Pansexual people may choose their identity over bisexuality to emphasize an attraction to those beyond the male/female gender binary.
But does this mean that bisexuals are exclusively attracted to male born masculine men and female born feminine women? No. On the surface, bi suggests an attraction to two genders: male and female. However, the binary that bisexual refers to is same (homo) and different (hetero).
Until recently, I thought the term pansexual was a copout. I thought of it as a way people could be honest about their bisexuality without being stigmatized by a word with so much negative connotation. I saw how the pansexual movement contributed to bi erasure by suggesting that the term was obsolete, and added to the stigma of being bisexual by suggesting bisexual attraction was exclusive to trans people. And it hasn’t stopped with Pansexual. There’s polysexual, multisexual, omnisexual, ambisexual, sapiosexual, fluid, and so on. The list of non-monosexual identities get’s longer all the time.
Because of this linguistic limbo, bisexuals are accused of being inherently cis-sexist in queer circles. Any bisexual activist will tell you how frustrating these accusations are, especially those in relationships with trans and genderqueer individuals.

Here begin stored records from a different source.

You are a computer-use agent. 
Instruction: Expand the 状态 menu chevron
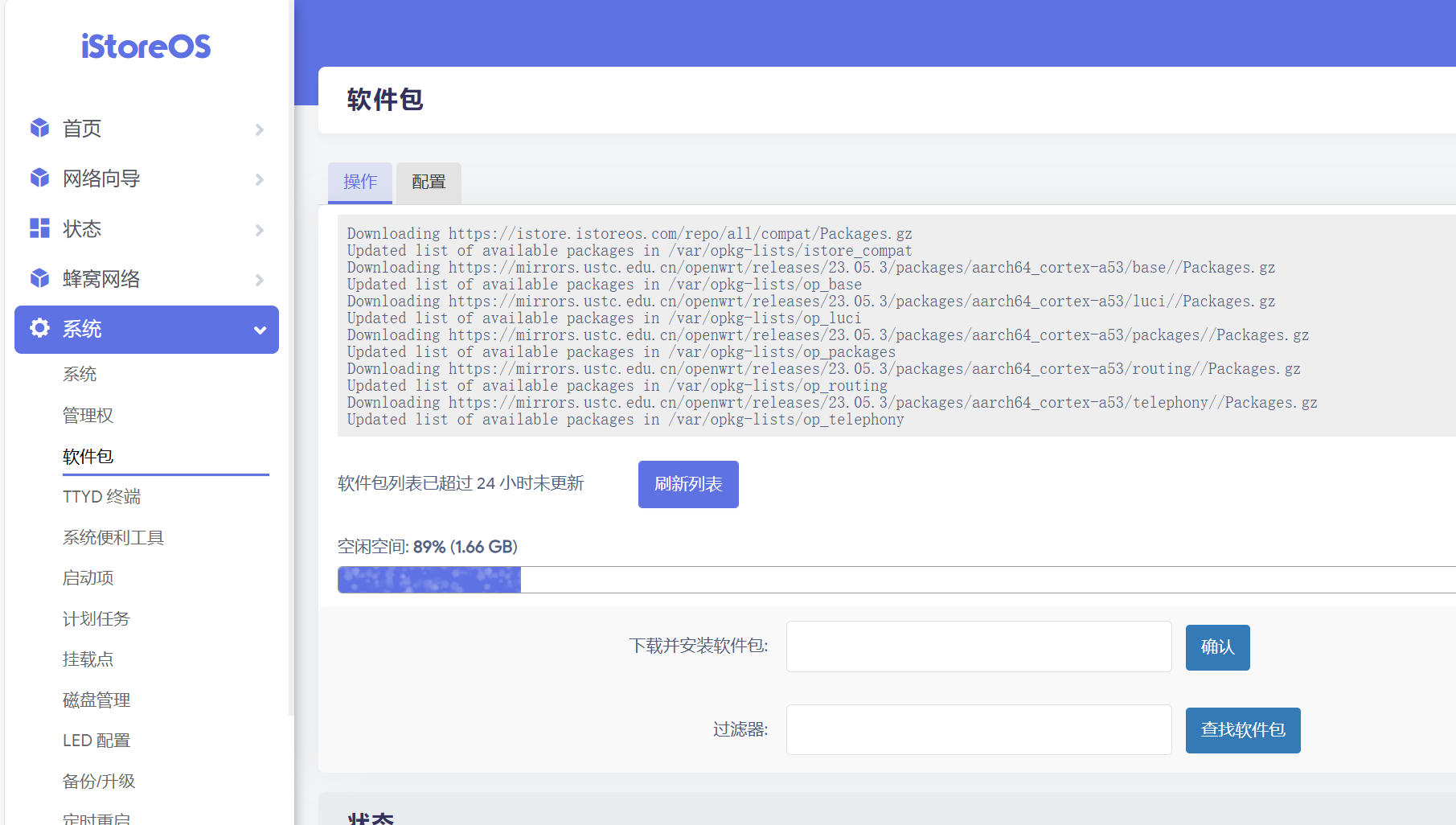[259, 230]
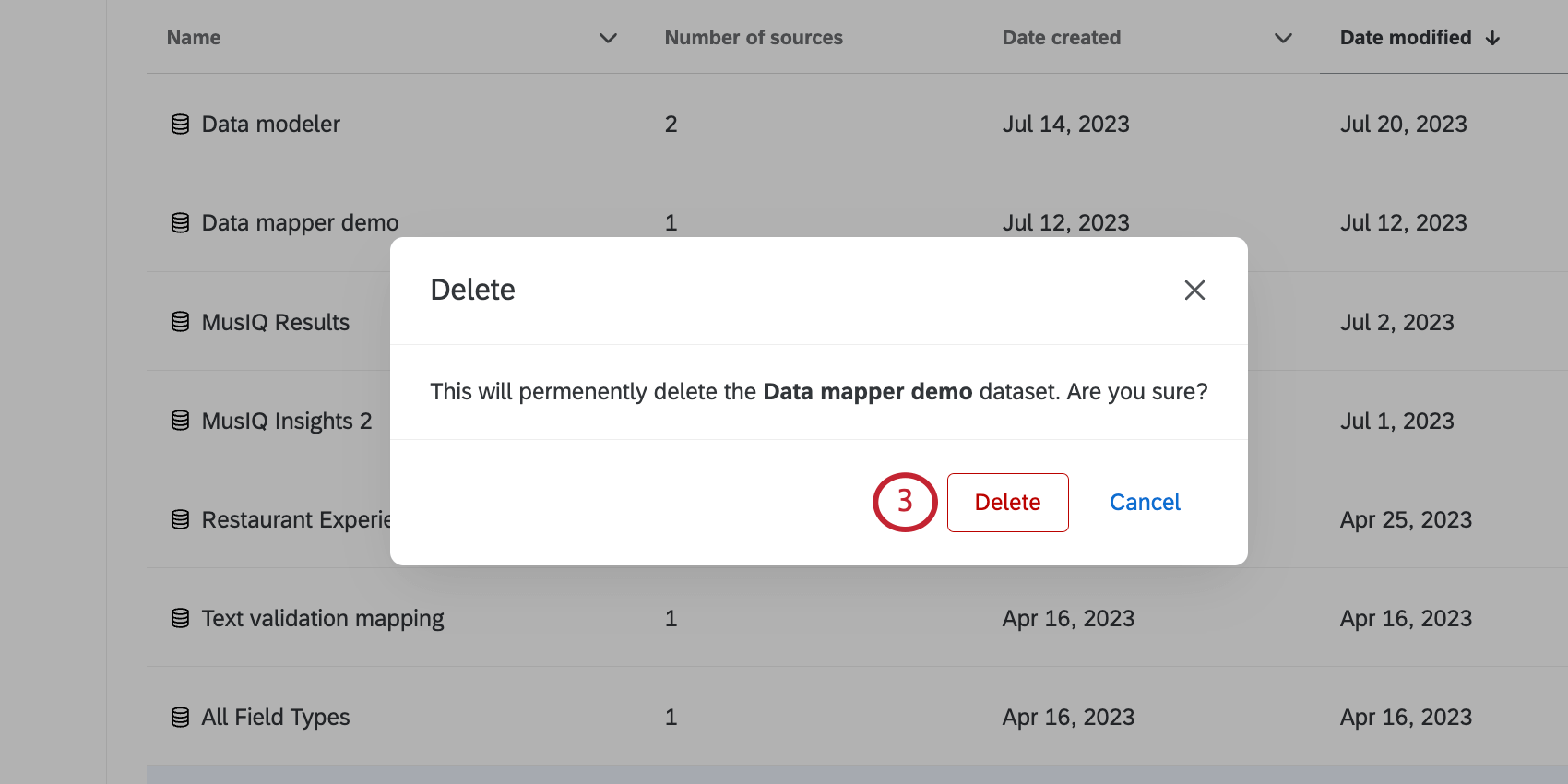Viewport: 1568px width, 784px height.
Task: Click the MusIQ Insights 2 dataset icon
Action: tap(181, 421)

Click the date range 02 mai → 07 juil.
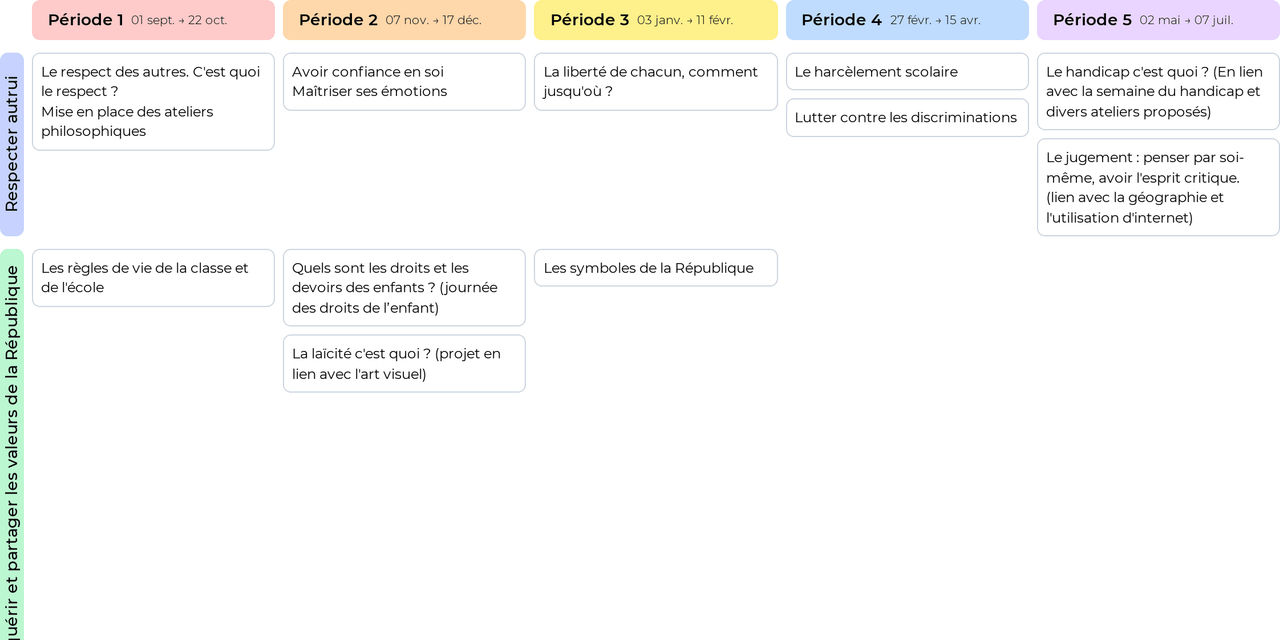[1186, 20]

People feel very strongly about the word ‘bisexual’. Some people have been fighting for it their whole lives, and other people see it as a complete joke. I am one of the few men I know personally who embrace the term, and that in itself is an isolating experience.
I would like to go one step further and suggest that bisexuality is attraction to more than one identity. While bisexual is it’s own unique orientation, it does include elements of both ‘gay’ and ‘straight’. It attempts to serve as an umbrella term for all identities that are neither gay or straight, and by that very nature it is not exclusive to any single one identity.
I recently met a wonderful pansexual identified girl. We got into the most extensive debate about bi vs pan I have ever had. I told her that what I disliked most about the word ‘pansexual’ was having to explain what it is to people who had never heard the term before. She told me that it was her favorite part! If she tells someone that she’s pansexual and they ask what that it means, that’s her invitation to educate people about the complexities of gender and sexuality. It was humbling to recognize that this was something I disliked about my own identity. Often when I tell people I am bisexual, the conversation ends right then and there. After explaining to her in great detail why I resonate with the term bisexual, she asked me “So, do you identify as queer?”
And that’s when it hit me. Even pansexual people see bisexuals as some watered down version of queer. Part queer or half queer or temporarily queer.
Guess what? Bisexuals are as queer as it gets.
Bisexuals are not only queer to straight people, they are also queer to gay people. They are queer whether they are in a same sex relationship or a different sex relationship. Bisexuals are queer when they are single or married or divorced or dead. Bisexuals are so queer that it may seem impossible for them to find each other outside of the internet. Bisexuals are queer, even when they spend their whole lives trying to be straight (or gay), which more than half of them do.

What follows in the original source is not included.